When viewed as high output for low return in a context of necessity, Coast Salish sweater production fits into the broader economic history of knitting, which was always a source of income for the poor. Knitted items made by impoverished Icelandic settlers in 1600, for instance, were exchanged for necessary staples from Scandinavian traders, with 72,000 pairs of socks and 12,000 pairs of mittens traded annually, and sweaters being reported by the 1700s. In 17th-century Sweden, knitting was a key source of trade and revenue for the poor, while in the Shetland Islands family incomes had been supplemented by a stocking industry since the 16th century, with sweaters appearing after the 18th century once machines began to produce hosiery. Knitting cottage industries abounded throughout northern Europe in these centuries. Between 1850 and the early 1900s many of today’s recognized traditional sweater types emerged in poor northern outposts; types such as the Fair Isle sweater took form in northeast Scotland, alongside Irish Aran sweaters, Scottish Argyle knits and Swedish Bohus knits, among others, and each had its beginnings in mitten and stocking production (Lambert 2002: 16, 19, 26).

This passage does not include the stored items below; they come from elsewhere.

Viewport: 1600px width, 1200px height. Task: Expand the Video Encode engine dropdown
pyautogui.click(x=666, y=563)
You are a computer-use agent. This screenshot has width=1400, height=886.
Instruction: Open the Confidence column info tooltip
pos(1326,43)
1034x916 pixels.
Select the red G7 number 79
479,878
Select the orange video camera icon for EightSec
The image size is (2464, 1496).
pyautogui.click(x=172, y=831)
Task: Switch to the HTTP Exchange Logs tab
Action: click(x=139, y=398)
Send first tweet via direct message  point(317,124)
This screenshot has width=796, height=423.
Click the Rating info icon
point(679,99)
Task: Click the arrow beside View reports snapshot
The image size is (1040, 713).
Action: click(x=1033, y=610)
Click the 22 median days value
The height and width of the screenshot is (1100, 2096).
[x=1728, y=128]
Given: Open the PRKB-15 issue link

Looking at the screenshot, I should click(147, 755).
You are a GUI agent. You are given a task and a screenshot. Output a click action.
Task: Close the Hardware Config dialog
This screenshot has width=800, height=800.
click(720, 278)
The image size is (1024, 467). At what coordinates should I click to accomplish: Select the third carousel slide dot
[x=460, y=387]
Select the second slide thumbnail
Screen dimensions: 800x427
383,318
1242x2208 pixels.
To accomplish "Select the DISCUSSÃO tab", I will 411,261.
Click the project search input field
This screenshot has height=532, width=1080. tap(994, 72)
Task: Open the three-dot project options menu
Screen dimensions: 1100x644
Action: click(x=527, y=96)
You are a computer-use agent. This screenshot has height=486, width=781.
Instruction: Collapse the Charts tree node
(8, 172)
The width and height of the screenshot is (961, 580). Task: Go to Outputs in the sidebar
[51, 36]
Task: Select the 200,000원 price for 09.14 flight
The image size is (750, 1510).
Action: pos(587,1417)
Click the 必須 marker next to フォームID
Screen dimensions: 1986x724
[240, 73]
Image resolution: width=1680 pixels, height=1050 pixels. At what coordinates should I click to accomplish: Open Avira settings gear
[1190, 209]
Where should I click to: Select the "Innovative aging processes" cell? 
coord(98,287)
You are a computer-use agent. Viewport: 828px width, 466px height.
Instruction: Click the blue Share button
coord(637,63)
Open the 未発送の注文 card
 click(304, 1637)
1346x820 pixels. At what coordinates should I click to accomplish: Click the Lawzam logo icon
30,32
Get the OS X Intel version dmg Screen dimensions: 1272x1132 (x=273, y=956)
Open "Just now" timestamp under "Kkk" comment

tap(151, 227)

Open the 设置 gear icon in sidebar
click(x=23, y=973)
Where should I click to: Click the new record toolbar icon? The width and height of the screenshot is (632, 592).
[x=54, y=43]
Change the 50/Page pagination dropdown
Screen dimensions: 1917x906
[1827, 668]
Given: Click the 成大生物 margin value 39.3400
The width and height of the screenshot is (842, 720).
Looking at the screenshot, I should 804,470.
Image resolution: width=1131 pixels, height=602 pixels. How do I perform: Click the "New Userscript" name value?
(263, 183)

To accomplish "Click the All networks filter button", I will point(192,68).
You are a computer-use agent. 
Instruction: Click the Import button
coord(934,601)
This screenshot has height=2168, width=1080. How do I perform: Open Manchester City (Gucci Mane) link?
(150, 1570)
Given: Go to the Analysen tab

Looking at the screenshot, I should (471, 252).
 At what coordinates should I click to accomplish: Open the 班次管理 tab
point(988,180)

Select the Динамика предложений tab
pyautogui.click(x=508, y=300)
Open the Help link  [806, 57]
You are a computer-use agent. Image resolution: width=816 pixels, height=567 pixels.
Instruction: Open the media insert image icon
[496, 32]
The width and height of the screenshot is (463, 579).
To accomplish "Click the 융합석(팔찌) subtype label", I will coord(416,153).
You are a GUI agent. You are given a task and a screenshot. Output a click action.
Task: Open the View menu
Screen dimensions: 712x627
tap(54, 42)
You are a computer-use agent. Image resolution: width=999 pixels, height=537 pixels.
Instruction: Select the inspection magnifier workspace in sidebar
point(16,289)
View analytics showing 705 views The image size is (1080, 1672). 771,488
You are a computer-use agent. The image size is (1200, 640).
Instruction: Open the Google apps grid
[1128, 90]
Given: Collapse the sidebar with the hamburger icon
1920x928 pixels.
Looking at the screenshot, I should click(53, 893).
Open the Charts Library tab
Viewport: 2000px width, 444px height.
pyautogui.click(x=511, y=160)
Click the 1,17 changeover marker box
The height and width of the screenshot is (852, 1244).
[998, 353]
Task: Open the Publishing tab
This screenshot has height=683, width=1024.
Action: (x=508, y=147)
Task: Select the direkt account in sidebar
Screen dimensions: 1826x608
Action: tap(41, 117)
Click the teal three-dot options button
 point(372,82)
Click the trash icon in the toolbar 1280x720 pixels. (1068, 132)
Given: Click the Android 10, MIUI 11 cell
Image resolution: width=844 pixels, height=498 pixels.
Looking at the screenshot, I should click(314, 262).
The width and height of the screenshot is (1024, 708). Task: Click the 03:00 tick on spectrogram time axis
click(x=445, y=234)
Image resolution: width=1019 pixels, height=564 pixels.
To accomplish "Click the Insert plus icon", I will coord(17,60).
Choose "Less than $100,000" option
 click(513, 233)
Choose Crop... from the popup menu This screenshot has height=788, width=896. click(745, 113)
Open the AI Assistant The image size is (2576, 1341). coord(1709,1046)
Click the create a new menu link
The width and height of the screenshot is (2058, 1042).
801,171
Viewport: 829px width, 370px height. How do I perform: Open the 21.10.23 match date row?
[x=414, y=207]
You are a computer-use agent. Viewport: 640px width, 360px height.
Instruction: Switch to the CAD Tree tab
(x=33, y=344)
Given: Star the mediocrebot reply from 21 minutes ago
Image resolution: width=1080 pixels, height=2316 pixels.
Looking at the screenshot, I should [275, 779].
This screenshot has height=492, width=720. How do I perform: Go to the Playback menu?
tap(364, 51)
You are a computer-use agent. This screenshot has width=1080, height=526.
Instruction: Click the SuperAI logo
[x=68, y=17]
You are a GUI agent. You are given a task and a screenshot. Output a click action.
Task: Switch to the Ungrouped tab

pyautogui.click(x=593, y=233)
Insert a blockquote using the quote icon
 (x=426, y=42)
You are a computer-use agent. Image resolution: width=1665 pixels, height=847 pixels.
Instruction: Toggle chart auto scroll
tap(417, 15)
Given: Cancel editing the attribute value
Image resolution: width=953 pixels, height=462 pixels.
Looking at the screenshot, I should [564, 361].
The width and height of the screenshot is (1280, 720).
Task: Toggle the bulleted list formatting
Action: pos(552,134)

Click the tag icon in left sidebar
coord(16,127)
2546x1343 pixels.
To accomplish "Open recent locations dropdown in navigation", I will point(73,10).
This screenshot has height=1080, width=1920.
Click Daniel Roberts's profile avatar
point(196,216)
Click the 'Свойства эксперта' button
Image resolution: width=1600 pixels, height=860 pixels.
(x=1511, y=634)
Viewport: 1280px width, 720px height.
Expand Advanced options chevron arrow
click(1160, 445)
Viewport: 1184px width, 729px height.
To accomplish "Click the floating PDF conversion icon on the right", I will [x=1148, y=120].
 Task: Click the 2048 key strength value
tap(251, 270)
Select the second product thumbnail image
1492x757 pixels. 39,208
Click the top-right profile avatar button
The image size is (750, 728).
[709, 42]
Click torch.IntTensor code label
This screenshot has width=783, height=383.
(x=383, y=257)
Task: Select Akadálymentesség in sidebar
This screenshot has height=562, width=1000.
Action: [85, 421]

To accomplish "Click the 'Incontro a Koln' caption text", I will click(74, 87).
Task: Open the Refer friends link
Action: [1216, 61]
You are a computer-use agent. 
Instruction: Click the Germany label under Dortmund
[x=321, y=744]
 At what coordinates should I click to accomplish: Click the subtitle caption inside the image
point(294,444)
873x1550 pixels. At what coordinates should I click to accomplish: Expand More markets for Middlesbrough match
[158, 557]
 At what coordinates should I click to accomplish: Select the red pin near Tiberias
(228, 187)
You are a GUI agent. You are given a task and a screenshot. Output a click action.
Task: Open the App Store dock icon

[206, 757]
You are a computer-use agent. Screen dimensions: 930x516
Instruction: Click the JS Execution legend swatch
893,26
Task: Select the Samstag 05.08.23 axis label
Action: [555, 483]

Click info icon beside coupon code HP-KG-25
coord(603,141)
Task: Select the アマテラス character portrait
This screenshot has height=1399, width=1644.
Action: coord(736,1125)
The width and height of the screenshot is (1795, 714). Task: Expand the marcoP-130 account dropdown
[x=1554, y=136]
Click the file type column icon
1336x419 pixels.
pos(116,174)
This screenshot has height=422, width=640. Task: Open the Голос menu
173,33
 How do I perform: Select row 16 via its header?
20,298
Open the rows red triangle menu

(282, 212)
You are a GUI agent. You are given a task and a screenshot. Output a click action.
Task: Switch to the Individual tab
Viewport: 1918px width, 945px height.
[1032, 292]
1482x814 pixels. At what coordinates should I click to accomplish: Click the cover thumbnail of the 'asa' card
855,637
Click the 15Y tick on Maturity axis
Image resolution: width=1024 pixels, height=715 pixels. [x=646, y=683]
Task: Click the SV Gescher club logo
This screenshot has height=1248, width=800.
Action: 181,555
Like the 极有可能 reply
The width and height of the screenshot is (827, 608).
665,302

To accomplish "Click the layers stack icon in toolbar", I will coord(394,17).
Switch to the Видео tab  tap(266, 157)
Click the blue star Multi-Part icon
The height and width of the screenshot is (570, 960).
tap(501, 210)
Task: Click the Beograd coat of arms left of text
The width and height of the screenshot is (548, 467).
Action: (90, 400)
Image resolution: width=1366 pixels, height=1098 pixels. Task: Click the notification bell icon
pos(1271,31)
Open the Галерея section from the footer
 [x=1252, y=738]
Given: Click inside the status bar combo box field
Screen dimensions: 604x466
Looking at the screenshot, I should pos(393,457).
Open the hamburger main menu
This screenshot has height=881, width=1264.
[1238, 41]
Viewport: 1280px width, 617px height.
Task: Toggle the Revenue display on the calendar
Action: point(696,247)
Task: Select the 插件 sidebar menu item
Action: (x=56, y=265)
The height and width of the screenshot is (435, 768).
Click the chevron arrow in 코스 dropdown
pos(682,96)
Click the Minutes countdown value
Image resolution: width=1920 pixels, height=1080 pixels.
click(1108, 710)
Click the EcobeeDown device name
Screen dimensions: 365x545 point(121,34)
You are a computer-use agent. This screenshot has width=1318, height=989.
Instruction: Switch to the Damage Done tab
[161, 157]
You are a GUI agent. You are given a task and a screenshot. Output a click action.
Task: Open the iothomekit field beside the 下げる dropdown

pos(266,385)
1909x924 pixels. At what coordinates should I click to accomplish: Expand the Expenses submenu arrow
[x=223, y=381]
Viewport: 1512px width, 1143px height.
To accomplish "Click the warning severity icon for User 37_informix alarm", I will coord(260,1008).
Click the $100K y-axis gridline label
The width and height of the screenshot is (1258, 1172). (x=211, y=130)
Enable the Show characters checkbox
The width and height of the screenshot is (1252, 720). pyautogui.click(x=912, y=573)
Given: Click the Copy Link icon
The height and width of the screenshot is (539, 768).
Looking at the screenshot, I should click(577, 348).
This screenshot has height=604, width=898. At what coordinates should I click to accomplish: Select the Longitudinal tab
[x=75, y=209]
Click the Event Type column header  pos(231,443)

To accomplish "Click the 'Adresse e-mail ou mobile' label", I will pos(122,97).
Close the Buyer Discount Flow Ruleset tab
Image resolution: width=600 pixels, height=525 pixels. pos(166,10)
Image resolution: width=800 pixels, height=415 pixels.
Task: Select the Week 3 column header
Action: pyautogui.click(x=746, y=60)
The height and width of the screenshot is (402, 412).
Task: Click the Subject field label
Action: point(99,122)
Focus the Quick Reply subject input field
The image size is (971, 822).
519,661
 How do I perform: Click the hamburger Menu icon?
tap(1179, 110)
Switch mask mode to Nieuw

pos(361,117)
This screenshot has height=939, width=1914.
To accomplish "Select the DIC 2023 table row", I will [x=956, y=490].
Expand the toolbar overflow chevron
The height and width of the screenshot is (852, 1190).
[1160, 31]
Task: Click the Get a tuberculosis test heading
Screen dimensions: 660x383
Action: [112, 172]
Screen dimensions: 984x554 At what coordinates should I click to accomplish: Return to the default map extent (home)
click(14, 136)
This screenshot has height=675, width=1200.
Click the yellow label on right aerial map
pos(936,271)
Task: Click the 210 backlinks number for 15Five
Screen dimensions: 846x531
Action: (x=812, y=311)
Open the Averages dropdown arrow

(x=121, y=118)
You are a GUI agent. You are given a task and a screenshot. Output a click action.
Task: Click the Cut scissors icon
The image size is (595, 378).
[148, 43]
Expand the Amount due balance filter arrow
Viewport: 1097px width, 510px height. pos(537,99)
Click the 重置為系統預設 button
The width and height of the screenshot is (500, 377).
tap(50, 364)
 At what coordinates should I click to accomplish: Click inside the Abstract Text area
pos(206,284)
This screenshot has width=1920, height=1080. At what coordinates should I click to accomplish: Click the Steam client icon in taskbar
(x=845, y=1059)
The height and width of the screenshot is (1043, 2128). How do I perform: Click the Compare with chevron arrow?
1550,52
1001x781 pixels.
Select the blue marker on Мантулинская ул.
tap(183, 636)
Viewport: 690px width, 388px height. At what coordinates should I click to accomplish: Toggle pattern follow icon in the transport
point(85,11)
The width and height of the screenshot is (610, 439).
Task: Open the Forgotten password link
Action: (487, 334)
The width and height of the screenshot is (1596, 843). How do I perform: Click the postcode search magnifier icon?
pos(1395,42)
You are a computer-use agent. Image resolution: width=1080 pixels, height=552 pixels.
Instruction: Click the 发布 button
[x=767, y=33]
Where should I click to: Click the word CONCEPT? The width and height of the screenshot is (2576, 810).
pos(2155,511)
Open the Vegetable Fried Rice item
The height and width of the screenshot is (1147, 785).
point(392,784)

Similarly, the Cowichan sweater style emerged out of an early stocking and mitten industry as a distinctive type of folk knit produced under economically challenging conditions and with consistently low earnings; Cowichan sweater prices paid to knitters in 1991, for instance, were unchanged from those of 1978 although the price of wool and the price of living had significantly gone up (Olsen 1998: 2).

The 1920s saw the beginnings of the sweater industry (Norcross 1959: 79). Knitting supplemented seasonal incomes because it could be done at home, in the evenings, and out of season. Knitters both traded and sold their goods, but always for low remuneration. Rose Sparrow recalled that at the turn of the 20th century, women and girls were trading (not selling) socks and baskets to European residents door-to-door for clothing and shoes (Sparrow 1976: 18, 23, 138-39, 205). Murial Jarvis Ackinclose, a non-Salish historian in Duncan, BC, recorded a visit by knitters to her home in the 1920s that illustrates the central role of women in this trading economy as well as the currency of sweaters—they could be traded for used clothing and a little money:

One of my earliest recollections in [our] home was of the local Indians visiting with their baskets and sweaters for trade or sale. Mother would tot out all our outgrown or surplus clothing, etc. for appraisal, and the bargaining would begin. The whole family of Indians were involved: Grandma, daughters, granddaughters, children and babies, even the odd male member.... Grandma sat on our front steps ... thoughtfully smoking her pipe ... she was the ultimate authority on any deals.... Eventually the transactions would be completed and they would trail off to the next house, enriched by some new bits and pieces as well as money. (2000: 15)

The first evidence of formal sweater buyers may date to 1909 when peddler Jim Warnock was recorded as trading whiskey for sweaters on Kuper Island. The earliest reports of local shops carrying Cowichan knitting date to 1916 and by the 1920s merchants in Duncan, Victoria, Vancouver and Nanaimo set up special departments for Cowichan knitting and advertising billboards (Olsen 1998: 71, 74). First sold in sporting goods stores as hunting and fishing wear, the sweaters came to be sold in West Coast souvenir shops, in department stores across Canada, by mail order, and abroad as fashionable and utilitarian wear.

The 1930s saw severe deprivation as a result of the Great Depression. First World War industry for a time provided some employment but the post-war call for technically educated labourers as well as growing class consciousness and racism excluded many First Nations in British Columbia from the work force. Knitting took on far greater importance between the wars and was one of the few means of earning money. The number of knitters increased and more families became involved. Sweaters were traded for groceries, to the point where storeowners had too many sweaters in stock. One contemporary observer in the 1930s thought that Coast Salish women on southern Vancouver Island produced about 500 sweaters a year (Knight 1978: 15; Olsen 1998: 80; Lutz 2006: 235, 239).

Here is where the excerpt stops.